Covid-19: Scientists without quality data are like unarmed soldiers in a war zone.

Some of the most important lessons for public health from the COVID pandemic are about how the government should share data with the public, how updates about responses should be clearly articulated, and how important the sharing of the insight, the information, and the full relevant data are to the public.

The pandemic brought these issues into focus. But the challenge extends beyond the boundaries of COVID-19 to all diseases.

Mistakes made during the pandemic when it came to the collection, management and distribution of data must be recognised. And lessons must be learned and shared about efficiently navigating public health data.

We looked at the effectiveness of lockdown in South Africa and how data were used during the pandemic. We concluded that data collection and dissemination could have been much more efficient. And that if it had been it would have determined better outcomes.

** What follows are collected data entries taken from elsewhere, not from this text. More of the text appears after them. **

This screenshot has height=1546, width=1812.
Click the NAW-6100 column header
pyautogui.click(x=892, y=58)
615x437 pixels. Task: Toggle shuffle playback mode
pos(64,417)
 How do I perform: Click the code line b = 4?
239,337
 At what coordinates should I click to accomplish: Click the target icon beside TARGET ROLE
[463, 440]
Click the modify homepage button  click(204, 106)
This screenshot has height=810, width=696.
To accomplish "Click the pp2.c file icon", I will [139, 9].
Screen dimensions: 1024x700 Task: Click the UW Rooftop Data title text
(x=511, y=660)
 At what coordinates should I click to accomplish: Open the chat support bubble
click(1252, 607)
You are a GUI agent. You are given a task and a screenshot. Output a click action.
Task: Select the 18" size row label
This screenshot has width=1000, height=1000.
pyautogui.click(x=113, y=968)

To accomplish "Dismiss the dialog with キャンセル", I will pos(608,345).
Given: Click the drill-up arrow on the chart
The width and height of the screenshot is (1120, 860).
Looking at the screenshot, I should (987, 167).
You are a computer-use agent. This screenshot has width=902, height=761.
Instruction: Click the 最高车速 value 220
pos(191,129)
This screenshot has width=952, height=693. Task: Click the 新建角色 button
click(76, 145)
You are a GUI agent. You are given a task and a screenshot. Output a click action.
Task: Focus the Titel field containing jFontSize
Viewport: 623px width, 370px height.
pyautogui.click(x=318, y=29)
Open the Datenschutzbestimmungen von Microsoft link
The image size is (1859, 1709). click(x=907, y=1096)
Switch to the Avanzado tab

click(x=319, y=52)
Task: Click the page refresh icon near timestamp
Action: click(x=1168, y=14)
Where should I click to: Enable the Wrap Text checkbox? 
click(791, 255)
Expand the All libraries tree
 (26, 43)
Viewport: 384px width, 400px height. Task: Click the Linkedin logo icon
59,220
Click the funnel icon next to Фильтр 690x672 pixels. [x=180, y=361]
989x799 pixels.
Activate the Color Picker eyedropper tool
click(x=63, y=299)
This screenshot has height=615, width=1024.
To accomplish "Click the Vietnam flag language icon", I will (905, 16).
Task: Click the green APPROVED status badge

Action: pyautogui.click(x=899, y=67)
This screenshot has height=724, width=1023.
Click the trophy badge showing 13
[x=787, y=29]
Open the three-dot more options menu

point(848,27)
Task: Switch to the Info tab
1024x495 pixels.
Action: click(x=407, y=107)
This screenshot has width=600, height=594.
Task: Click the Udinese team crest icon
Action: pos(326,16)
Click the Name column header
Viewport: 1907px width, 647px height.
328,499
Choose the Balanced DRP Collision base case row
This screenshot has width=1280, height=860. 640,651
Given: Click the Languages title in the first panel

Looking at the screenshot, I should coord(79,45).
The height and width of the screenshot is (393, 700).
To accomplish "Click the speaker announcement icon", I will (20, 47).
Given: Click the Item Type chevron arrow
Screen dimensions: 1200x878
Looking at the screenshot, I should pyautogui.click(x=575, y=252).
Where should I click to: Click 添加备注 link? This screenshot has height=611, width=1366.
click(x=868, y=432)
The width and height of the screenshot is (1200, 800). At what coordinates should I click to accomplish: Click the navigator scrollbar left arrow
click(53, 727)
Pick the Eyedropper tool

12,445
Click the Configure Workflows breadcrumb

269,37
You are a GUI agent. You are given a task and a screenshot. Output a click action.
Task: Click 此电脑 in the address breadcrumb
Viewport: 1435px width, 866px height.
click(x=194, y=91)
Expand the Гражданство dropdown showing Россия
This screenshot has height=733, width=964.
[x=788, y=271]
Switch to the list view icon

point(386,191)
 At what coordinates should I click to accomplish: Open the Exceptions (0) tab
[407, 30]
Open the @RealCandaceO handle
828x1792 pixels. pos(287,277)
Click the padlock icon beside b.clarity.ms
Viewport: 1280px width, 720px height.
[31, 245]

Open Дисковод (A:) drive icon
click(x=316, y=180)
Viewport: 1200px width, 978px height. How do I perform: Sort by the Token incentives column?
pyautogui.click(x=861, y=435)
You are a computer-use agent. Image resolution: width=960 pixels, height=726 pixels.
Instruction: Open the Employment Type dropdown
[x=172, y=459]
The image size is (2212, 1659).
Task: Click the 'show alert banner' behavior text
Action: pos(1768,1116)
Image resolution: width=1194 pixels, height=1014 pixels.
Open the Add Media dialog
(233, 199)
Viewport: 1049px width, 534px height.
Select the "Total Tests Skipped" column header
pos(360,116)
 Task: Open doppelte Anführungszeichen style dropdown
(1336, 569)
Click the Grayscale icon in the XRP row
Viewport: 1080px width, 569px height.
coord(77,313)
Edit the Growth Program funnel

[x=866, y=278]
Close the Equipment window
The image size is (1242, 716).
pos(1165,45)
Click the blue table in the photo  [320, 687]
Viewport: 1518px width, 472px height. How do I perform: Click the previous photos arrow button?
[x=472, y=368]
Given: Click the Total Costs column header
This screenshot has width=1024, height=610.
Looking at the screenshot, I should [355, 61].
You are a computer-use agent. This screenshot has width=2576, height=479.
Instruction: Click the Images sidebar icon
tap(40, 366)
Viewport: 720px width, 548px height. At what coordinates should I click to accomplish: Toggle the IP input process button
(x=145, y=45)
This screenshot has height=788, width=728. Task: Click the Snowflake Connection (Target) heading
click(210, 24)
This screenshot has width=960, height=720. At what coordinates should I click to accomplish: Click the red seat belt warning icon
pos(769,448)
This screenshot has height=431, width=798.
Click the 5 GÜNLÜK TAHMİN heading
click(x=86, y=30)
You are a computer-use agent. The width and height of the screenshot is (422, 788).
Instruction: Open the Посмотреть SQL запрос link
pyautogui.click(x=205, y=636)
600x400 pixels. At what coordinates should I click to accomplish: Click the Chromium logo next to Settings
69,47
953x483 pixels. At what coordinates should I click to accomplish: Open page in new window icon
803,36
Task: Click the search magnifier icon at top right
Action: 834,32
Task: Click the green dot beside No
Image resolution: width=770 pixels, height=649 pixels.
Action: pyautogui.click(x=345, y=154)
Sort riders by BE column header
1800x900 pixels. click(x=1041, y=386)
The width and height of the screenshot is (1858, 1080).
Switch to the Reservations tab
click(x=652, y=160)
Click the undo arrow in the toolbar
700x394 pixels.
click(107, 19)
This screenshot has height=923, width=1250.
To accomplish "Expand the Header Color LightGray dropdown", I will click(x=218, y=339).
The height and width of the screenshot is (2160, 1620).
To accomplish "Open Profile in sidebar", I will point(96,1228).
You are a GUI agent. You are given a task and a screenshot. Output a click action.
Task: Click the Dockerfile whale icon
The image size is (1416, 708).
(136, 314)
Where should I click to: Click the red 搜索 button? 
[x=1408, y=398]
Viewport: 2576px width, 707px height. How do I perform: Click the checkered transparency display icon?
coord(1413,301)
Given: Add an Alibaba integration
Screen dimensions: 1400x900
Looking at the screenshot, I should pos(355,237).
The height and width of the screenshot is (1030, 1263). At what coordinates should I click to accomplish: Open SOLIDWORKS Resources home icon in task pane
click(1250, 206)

For example, if more detailed, localised data had been publicly available throughout the country it would have been possible to quantify and contrast the spread of the disease between cities, towns and rural areas. In turn, this would have meant that those making policy decisions were better informed.

Our analysis and findings underscored that quality data is the cornerstone of good science. Without it, scientists given the job of informing the public about vital public health issues are like unarmed soldiers in a war zone.

We cannot emphasise enough the importance of epidemiological data, and how relevant it is in managing the early stages of a disease outbreak. However, as a disease progresses, so too must the underlying data and reporting improve to manage the progression of the outbreak.

About more than just data

Sharing information is not just about sharing any data with the public.

Take the issue of aggregate reporting. Limited inferences can perpetuate public bias. Aggregate reporting presents data in a way that illustrates a cumulative number or a time series progression of the total sum of data. These World Health Organisation graphs are a good example of both good and bad practice. Good because data are shared, bad because only one variable perspective is shared at a time.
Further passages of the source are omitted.